With rapid development of the electronic product technologies, light emitting diodes (LEDs) have found increasingly wider application in, for example, the field of LED illumination, the field of liquid crystal display (LCD) and various industrial control display apparatuses.
In the field of liquid crystal display, a liquid crystal display device usually comprises a backlight module and a liquid crystal display panel superposed thereon. The liquid crystal panel cannot emit light by itself, so the backlight module is used as a light source in the liquid crystal display for driving the liquid crystal display panel display images. As a kind of typical point light source device, LEDs are often used in the backlight module as a key component. usually, a plurality of LEDs used as point light source are arrayed on the surface of a printed circuit board (PCB) to form an LED light bar, and the LEDs are driven by the PCB to emit light to form a bar-shaped line light source.
As is well known, the LED radiates heat during operation, in order to ensure that the LED operates within a preset temperature range, a heat dissipating component must be provided to form a light source assembly so that the heat generated by the LED during operation can be effectively and timely dissipated.
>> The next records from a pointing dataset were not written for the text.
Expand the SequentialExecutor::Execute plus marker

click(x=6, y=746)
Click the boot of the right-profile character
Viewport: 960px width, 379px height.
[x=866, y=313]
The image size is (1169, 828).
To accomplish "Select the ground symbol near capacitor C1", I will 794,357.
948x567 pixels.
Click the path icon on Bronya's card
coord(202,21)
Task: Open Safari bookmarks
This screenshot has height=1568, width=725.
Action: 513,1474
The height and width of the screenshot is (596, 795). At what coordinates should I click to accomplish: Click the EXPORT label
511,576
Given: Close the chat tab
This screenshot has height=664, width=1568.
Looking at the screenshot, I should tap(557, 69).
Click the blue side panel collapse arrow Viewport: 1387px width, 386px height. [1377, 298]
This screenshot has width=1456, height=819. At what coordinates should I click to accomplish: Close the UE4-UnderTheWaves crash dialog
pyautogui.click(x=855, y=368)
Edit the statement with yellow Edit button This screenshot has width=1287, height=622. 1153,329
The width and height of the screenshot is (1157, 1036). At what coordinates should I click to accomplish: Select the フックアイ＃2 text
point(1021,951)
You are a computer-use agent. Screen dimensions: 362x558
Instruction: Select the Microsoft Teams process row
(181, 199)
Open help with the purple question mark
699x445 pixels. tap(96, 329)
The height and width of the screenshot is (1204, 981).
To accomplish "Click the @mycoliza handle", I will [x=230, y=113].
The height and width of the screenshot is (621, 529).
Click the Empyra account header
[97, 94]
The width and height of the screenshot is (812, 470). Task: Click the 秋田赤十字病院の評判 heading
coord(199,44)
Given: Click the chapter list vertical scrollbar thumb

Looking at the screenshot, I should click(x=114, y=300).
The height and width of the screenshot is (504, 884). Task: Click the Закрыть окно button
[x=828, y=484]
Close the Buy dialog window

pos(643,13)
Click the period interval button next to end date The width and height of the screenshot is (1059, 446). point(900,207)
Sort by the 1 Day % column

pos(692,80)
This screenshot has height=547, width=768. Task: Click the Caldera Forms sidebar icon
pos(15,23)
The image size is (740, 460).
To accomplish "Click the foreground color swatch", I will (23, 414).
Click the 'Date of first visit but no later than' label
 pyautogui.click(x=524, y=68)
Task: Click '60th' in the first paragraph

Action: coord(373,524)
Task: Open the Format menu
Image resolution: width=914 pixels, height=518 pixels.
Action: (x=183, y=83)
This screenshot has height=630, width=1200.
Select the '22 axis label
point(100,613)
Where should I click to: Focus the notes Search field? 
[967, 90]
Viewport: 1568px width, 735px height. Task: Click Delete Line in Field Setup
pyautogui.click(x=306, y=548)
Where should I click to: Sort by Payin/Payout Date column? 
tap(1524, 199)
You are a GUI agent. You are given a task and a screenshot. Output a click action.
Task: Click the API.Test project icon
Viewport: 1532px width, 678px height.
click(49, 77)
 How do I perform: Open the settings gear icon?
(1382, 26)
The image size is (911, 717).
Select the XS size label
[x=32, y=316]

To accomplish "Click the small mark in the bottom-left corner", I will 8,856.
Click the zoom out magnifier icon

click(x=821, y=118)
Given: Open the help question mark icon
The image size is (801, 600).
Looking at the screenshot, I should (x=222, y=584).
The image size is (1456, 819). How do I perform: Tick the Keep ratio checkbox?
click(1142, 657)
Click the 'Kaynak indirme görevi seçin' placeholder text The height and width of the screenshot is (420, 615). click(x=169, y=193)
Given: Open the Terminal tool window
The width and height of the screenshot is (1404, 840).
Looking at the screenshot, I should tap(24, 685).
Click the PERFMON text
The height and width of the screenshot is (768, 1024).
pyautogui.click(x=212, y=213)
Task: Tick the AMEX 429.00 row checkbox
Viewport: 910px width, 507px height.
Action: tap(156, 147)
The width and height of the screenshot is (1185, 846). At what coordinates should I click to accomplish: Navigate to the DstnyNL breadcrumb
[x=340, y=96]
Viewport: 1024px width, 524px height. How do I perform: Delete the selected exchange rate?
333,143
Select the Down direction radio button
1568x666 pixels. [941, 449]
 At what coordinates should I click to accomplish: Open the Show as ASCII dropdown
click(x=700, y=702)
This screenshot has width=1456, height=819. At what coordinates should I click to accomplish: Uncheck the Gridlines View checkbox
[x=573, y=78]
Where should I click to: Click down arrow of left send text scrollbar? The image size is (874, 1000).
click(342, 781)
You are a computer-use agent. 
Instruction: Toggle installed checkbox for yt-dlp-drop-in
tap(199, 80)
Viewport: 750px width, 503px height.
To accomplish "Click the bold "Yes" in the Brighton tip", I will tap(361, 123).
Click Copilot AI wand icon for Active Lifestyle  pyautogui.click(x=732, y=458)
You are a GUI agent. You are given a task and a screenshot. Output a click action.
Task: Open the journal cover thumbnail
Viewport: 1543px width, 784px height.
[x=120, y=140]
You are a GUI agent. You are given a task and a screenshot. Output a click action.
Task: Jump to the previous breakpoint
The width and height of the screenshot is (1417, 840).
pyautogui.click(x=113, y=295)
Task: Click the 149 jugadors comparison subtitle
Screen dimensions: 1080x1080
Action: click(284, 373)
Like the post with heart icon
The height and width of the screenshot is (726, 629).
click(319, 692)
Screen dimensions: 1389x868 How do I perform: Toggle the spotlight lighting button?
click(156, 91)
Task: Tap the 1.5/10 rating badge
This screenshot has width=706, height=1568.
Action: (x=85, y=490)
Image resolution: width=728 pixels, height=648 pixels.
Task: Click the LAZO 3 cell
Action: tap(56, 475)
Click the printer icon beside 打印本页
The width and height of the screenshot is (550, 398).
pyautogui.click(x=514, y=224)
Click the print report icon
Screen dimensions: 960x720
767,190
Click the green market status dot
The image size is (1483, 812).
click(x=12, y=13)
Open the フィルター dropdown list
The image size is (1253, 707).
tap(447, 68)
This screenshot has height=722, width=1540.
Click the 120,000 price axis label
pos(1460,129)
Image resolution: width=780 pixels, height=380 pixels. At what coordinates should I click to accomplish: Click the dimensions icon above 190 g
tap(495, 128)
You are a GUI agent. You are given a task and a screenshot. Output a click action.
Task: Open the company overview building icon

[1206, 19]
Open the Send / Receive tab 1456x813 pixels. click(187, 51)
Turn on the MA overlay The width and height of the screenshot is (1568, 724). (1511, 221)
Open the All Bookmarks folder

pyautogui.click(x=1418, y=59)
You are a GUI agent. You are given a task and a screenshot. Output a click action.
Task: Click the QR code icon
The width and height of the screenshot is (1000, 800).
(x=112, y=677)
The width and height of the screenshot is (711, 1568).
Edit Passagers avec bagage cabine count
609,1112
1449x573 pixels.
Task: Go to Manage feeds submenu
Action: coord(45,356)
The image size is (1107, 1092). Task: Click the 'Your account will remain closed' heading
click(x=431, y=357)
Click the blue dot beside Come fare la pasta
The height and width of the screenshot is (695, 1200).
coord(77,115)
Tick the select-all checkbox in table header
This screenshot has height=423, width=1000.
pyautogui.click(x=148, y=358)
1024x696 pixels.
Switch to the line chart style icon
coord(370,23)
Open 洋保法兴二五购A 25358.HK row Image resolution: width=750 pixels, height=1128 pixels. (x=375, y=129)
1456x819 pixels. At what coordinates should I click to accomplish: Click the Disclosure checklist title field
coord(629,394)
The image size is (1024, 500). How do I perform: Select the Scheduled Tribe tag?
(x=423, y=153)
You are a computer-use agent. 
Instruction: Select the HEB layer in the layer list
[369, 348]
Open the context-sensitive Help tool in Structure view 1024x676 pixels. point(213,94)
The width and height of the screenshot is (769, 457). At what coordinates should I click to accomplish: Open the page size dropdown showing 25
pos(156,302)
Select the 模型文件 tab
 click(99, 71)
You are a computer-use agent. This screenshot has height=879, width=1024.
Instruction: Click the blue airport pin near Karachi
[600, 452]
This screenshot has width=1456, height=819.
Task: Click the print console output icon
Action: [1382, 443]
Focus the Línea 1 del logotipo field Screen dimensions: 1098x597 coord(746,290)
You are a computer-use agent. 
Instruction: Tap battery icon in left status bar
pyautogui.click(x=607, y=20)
Therefore, how to design a light source assembly with a desirable heat dissipating efficiency has become a great concern in the art.
A perspective view illustrating a structure of a prior art light source assembly is shown in FIG. 1. The light source assembly 1 comprises a plurality of LEDs 11, a PCB 13 and a heat sink 15. The array of the LEDs 11 is disposed on the surface of the PCB 13. The heat sink 15 is fixed to the PCB 13 by screws to form the light source assembly 1.
When the light source assembly 1 is working, the LEDs 11 generate massive heat which causes a sudden rise in the temperature of the whole PCB 13. Due to the phenomenon of thermal expansion and contraction effect, the whole PCB 13 tends to be deformed to cause a loose contact between the PCB 13 and the heat sink 15, which reduces the contact area and significantly degrades the heat dissipation efficiency. Furthermore, as assembled by use of screws, usually a tight fit cannot be achieved between the PCB 13 and the heat sink 15 due to inaccurate aligning operations performed by workers; which also reduces the contact area and significantly degrades the heat dissipation efficiency. More importantly, the use of the screwed structure leads to a large number of elements, a complex assembling process and an increased cost of the whole light source assembly 1.
Referring next to FIG. 2, there is shown a schematic side view of a structure of another light source assembly in the prior art. Likewise, the light source assembly 2 comprises a plurality of LEDs 21, a PCB 23 and a heat sink 25. The PCB 23 is fixedly adhered to the surface of the heat sink 25 directly by means of a thermally conductive adhesive layer 24.
In the light source assembly 2, although the use of the thermally conductive adhesive layer 24 simplifies the whole structure and the assembling process, there still exists the following problem: when the light source assembly 2 operates, the temperature of the thermally conductive colloid layer 24 increases with the temperature of the whole assembly, which causes aging and degradation in the adhesive performance of the chemical material of the thermally conductive colloid layer 24; this tends to cause loosing and falling off of the PCB 23 and the heat sink 25 from each other, thereby resulting in degraded heat dissipating performance and reliability of the product.
Accordingly, there exists a need in the art to provide an improved approach to fix a light source assembly.